Saturday, July 2, 2011

enerji tasarrufu konusunda isviçreden çılgın bir öneri daha

üstelik böylece enerji tüketimi ülkede %5 oranında azaltılacakmış!


mış mış!..

mhp mi daha çılgın svp mi?

svp tabiki de!

şimdi de oturmuş çarpmış bölmüş toplamış çıkarmışlar ve ekonomiye faydası dokunmayan yabancıları (sığınmacılar ve kaçaklar dahil -bu durumda kaçakların yerlerini biliyorlar?-) kapı dışarı ederlerse ülkede %5,5 oranında enerji tasarrufu sağlanıyormuş.
düşün ki bir de hepimizi dışarı attı, çok çılgın isviçre avrupaya enerji bile satabilir

ha üretim yapacak adam kalmaz ama olsun. svp ona da bir çözüm bulur.

mhp  nin 40 yıl hesaplamaları çok sönük çok masum kalıyor gördüğünüz gibi.

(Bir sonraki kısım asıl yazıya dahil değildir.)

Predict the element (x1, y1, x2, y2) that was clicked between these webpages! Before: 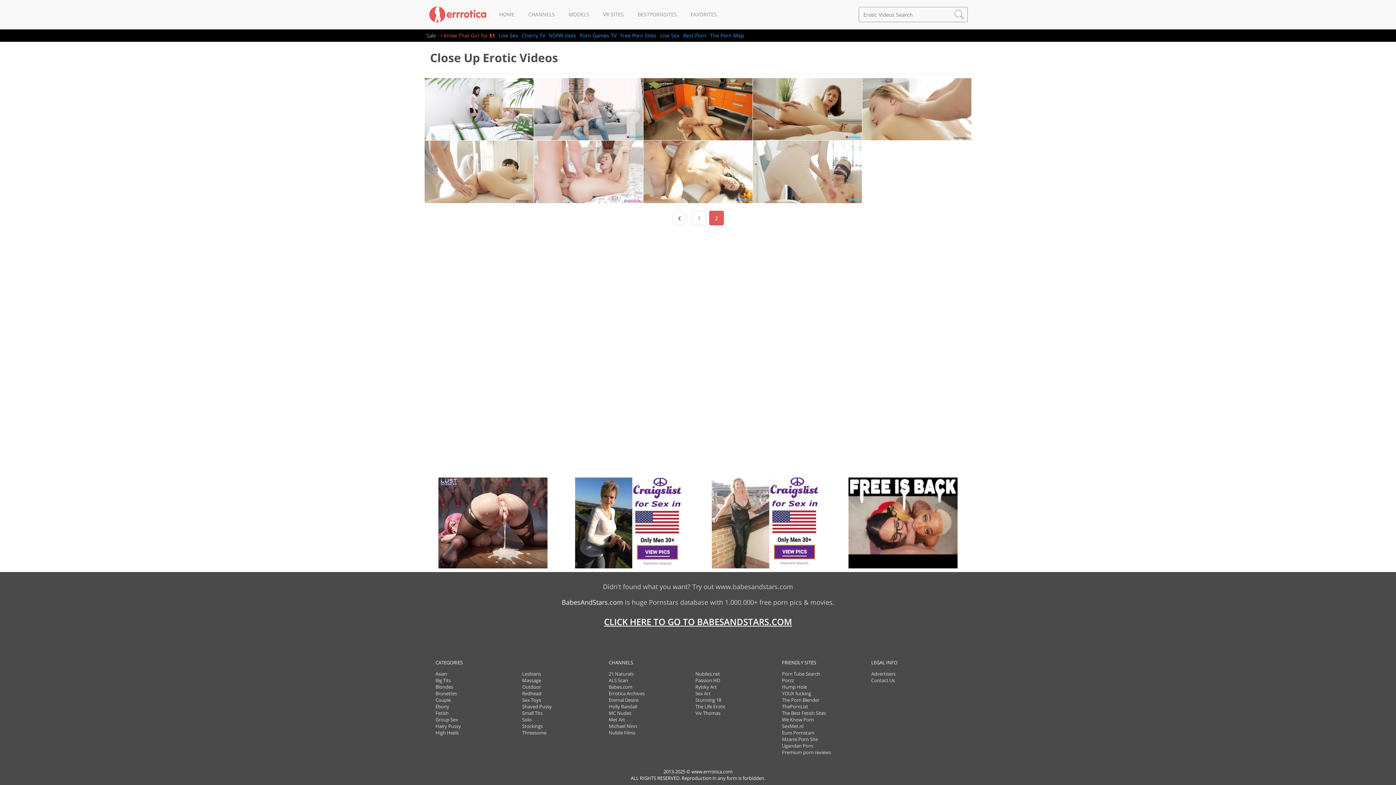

http://www.jsvp.ch/deutsch/aktuell/pressemitteilungen2011/110418.htm

anlaşılmıyorsa google translate makul bir çeviri yapıyor.


.

Friday, July 1, 2011

salü liebe lüüte

hier ist besetzt!


zürichte benim oturduğum yerin oralarda kıyafet satan bir dükkan mı -ne sattığını şimdi unutttuğum bir yer vardı. kapandı içindeki eşyaları falan sattılar öylece kalakaldı aylarca. bir gün (1-2 ay önce) işgal edildi çiçek cocuklar tarafından.. (kim bilmiyorum esasında)


don't mess with flowers şeklinde de kapıya tehdit notu düştüler :)
aslında tüm binayı işgal etmişlerdi galiba sonra üst katları verme sadece giriş katını mı alma konusunda anlaştılar ne yaptılar nee ettiler bilmiyorum am artık boydan boya asılı şeyler gitti. bazen konserler oluyor, arada akşam üstü cafe olarak işletiyorlar, öyle takılıyor tüttürüyor gençler. ben de şaşırıyorum.





ayrıca, tramvay durağında da olsa detaylar eğlencelidir...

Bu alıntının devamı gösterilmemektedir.